* **Documento**
* * * *

La arquitectura religiosa ha sido considerada desde la antigüedad como una de las construcciones más impactantes y duraderas que haya creado la humanidad. En la mayoría de las diferentes culturas, los templos más antiguos eran promovidos por el poder establecido (reyes, faraones, dictadores, clero…), que obligaba a pagar al pueblo impuestos para sufragar la construcción, mientras los más pobres y los esclavos eran utilizados como mano de obra gratuita.
Posteriormente, cuando el poder dejó se ser el promotor de estos templos, fueron los fieles de las distintas confesiones los que con su dinero o su trabajo hicieron posible su construcción, para asegurarse tanto su lugar en el más allá como la supervivencia de sus creencias y sus lugares de reunión.
Dentro de la evolución de estilos que han sufrido los templos y la arquitetura religiosa a largo de la historia, destaca uno por encima de todos: el gótico, ya que se atrevió a desafiar las leyes de la gravedad, cambiando la manera de transmitir las cargas al terreno y también creando un clima que acercase los fieles a Dios. Este estilo, nacido en Francia a finales del siglo XII, se extendió por toda Europa hasta finales del XV.
La arquitectura gótica fue la primera en alcanzar el cielo y celebrar la perfección del universo de Dios. Su edificio más representativo fue la catedral, considerada como el núcleo principal de la ciudad y centro de la vida medieval: una construcción de dimensiones sobrecogedorasu cuya ejecución se prolongaba durante largos periodos de tiempo, porque apenas se disponía de medios y mano de obra.
La estructura de las catedrales góticas estaba realizada con delgadas columnas interiores convertidas en finos baquetones, elementos de gran altura e increíble esbeltez, que crecían y parecían no tener fin, en su afán por ascender y alcanzar a Dios. En sus fachadas sobresalían torres y pináculos como puntas de flechas que apuntaban al cielo.

* * * *

* **Fragmentos de datos**

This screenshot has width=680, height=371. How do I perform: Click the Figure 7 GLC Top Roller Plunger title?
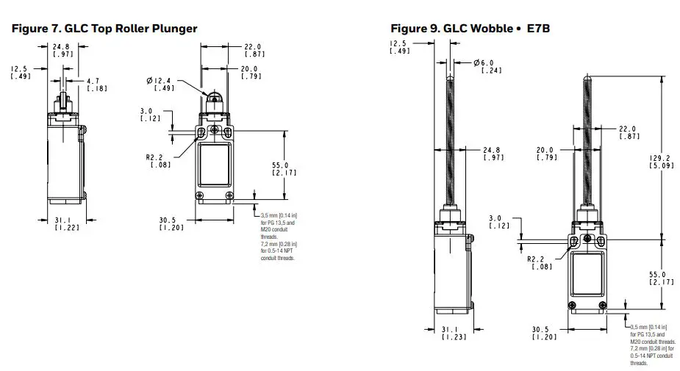click(104, 29)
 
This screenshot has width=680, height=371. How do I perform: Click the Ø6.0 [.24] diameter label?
click(492, 66)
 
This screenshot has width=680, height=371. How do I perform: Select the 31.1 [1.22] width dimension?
click(67, 224)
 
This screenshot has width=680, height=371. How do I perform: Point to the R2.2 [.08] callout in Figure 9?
click(539, 262)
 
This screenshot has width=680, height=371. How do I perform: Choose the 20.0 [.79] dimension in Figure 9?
click(546, 153)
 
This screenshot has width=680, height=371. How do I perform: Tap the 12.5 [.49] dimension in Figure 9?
click(400, 47)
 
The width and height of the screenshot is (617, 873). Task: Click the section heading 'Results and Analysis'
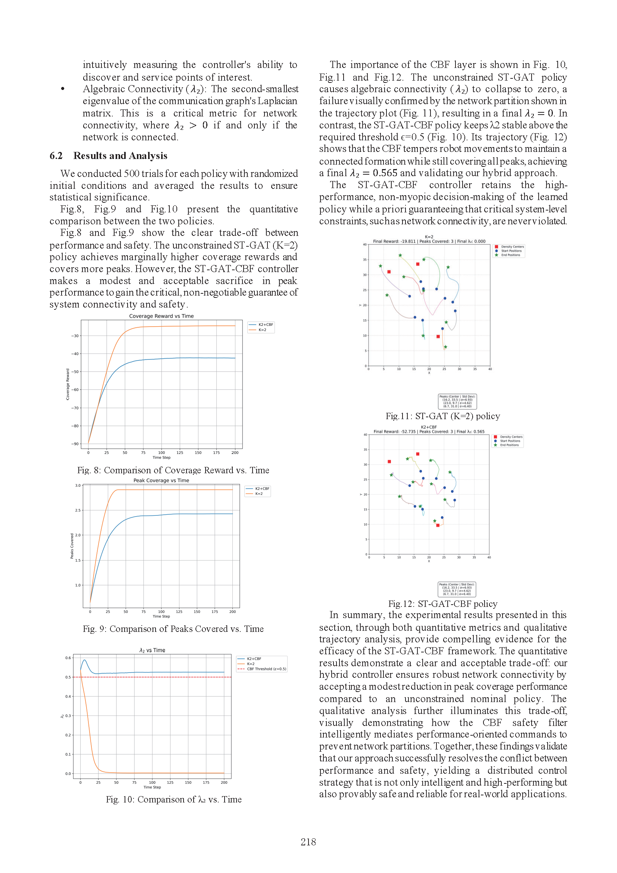(120, 156)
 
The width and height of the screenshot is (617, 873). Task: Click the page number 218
(308, 842)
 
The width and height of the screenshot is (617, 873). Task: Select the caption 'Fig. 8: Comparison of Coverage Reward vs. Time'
(173, 470)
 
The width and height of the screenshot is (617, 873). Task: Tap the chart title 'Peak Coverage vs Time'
(161, 480)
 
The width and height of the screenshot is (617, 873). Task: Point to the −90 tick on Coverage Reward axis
(75, 444)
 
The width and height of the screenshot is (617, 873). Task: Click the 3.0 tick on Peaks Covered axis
(78, 486)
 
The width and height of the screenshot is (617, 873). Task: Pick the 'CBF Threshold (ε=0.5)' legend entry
(266, 669)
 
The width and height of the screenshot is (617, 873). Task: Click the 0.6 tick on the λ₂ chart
(68, 658)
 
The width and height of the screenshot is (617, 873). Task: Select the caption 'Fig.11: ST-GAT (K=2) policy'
(443, 416)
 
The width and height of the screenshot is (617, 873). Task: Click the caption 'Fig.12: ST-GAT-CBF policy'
(443, 604)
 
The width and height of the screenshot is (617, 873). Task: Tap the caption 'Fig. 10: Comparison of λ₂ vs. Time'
(173, 799)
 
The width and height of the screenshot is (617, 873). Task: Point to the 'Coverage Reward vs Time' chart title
(162, 316)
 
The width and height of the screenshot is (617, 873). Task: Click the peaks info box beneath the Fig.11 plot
(457, 401)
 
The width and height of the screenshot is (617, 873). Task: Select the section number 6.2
(56, 156)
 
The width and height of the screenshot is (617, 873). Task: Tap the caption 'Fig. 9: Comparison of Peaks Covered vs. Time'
(173, 629)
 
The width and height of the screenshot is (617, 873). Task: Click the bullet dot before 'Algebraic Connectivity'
(63, 89)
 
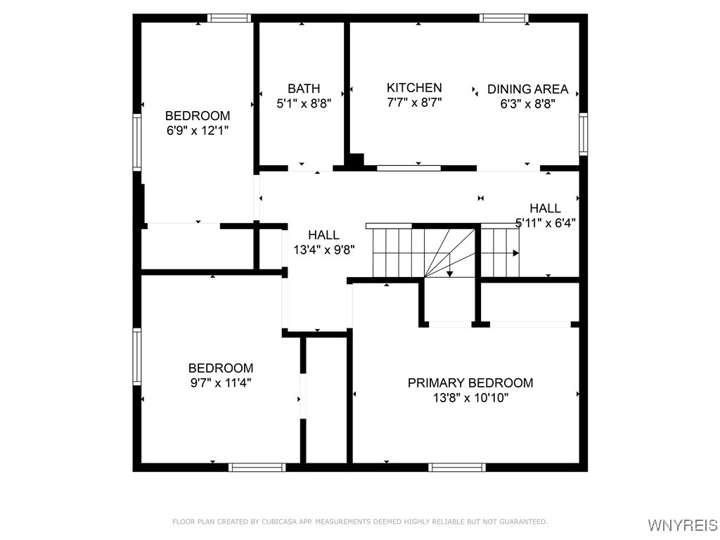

* * * *

* **Detalles del ejercicio**
Reemplaza "Francia" por "Italia" en todo lo que va desde "Dentro de la" hasta "finales del XV." en el texto sobre arquitectura religiosa, y escribe el fragmento resultante. Los datos proceden de otra fuente distinta.

* **Respuesta completa**
Dentro de la evolución de estilos que han sufrido los templos y la arquitetura religiosa a largo de la historia, destaca uno por encima de todos: el gótico, ya que se atrevió a desafiar las leyes de la gravedad, cambiando la manera de transmitir las cargas al terreno y también creando un clima que acercase los fieles a Dios. Este estilo, nacido en Italia a finales del siglo XII, se extendió por toda Europa hasta finales del XV.